# BRIEF A:
Answer these questions about the text on risk-of-bias assessment in psychosocial intervention trials, each on its own line and marked the same way:
(i) What does the second objective say the work will identify?
(ii) How many journals did the author search?
(iii) Over what span of time were the searched articles published?
# BRIEF B:
Please reproduce word for word the part of the text on risk-of-bias assessment starting with "Methods: The author" and going on through "of existing tools.".

# EXERCISE TEXT:
--------------------
Objectives: 1. Describe the common practice of assessing the risk of bias of RCTs in psychosocial interventions. 2. Identify the limitations of the common practice. 3. Provide comprehensive review and recommendations on how to assess the risk of bias of RCTs in psychosocial intervention and how to incorporate the assessment findings into meta-analysis.
Methods: The author searched for systematic review and meta-analysis of RCTs in four journals that publish review articles on psychosocial interventions in the past five years. They are Clinical Psychology Review, Clinical Child and Family Psychology Review, Research on Social Work Practice, and Children and Youth Services Review. The author then extracted relevant information from each article on three main questions: 1. Did the study conduct risk of bias assessment? 2. What tool and criteria did the study use? 3. How did the study connect findings of the risk of bias assessment with meta-analysis? The author also conducted a comprehensive literature review on the limitations of existing tools.
--------------------
# INFORMATION SHOWN:
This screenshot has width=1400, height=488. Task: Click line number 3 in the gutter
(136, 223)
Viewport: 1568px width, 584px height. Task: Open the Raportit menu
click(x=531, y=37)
--------------------
# TASK ANSWER A:
(i) The limitations of the common practice of assessing the risk of bias of RCTs in psychosocial interventions.
(ii) Four.
(iii) The past five years.

# TASK ANSWER B:
Methods: The author searched for systematic review and meta-analysis of RCTs in four journals that publish review articles on psychosocial interventions in the past five years. They are Clinical Psychology Review, Clinical Child and Family Psychology Review, Research on Social Work Practice, and Children and Youth Services Review. The author then extracted relevant information from each article on three main questions: 1. Did the study conduct risk of bias assessment? 2. What tool and criteria did the study use? 3. How did the study connect findings of the risk of bias assessment with meta-analysis? The author also conducted a comprehensive literature review on the limitations of existing tools.